═════ Recorded data ═════

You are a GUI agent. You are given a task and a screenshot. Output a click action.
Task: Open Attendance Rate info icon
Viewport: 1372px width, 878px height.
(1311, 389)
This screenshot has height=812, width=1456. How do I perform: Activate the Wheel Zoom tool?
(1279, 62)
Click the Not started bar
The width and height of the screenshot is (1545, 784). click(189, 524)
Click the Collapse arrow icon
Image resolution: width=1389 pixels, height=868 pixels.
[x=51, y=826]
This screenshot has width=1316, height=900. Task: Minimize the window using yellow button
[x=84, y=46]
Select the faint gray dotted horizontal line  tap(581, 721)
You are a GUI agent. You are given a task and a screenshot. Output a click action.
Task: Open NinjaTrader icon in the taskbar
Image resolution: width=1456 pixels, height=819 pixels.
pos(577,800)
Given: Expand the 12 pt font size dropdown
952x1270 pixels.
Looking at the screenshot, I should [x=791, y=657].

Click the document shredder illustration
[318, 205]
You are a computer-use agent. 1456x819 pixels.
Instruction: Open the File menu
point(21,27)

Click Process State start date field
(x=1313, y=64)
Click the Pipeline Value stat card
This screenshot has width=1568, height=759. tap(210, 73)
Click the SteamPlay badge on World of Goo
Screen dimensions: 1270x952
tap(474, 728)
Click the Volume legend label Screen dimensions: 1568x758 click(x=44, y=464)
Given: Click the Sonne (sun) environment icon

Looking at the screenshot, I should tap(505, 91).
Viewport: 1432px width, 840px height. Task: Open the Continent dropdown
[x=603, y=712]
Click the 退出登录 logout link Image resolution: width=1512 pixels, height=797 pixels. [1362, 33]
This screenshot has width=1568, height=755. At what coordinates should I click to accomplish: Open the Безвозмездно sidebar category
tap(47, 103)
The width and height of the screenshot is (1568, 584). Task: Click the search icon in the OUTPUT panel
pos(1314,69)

═════

Work request
All lines from the line containing "Click the Volume" through the last line of the data are to be repeated exactly; no other line belongs in the answer.

Task solution
Click the Volume legend label Screen dimensions: 1568x758 click(x=44, y=464)
Given: Click the Sonne (sun) environment icon

Looking at the screenshot, I should tap(505, 91).
Viewport: 1432px width, 840px height. Task: Open the Continent dropdown
[x=603, y=712]
Click the 退出登录 logout link Image resolution: width=1512 pixels, height=797 pixels. [1362, 33]
This screenshot has width=1568, height=755. At what coordinates should I click to accomplish: Open the Безвозмездно sidebar category
tap(47, 103)
The width and height of the screenshot is (1568, 584). Task: Click the search icon in the OUTPUT panel
pos(1314,69)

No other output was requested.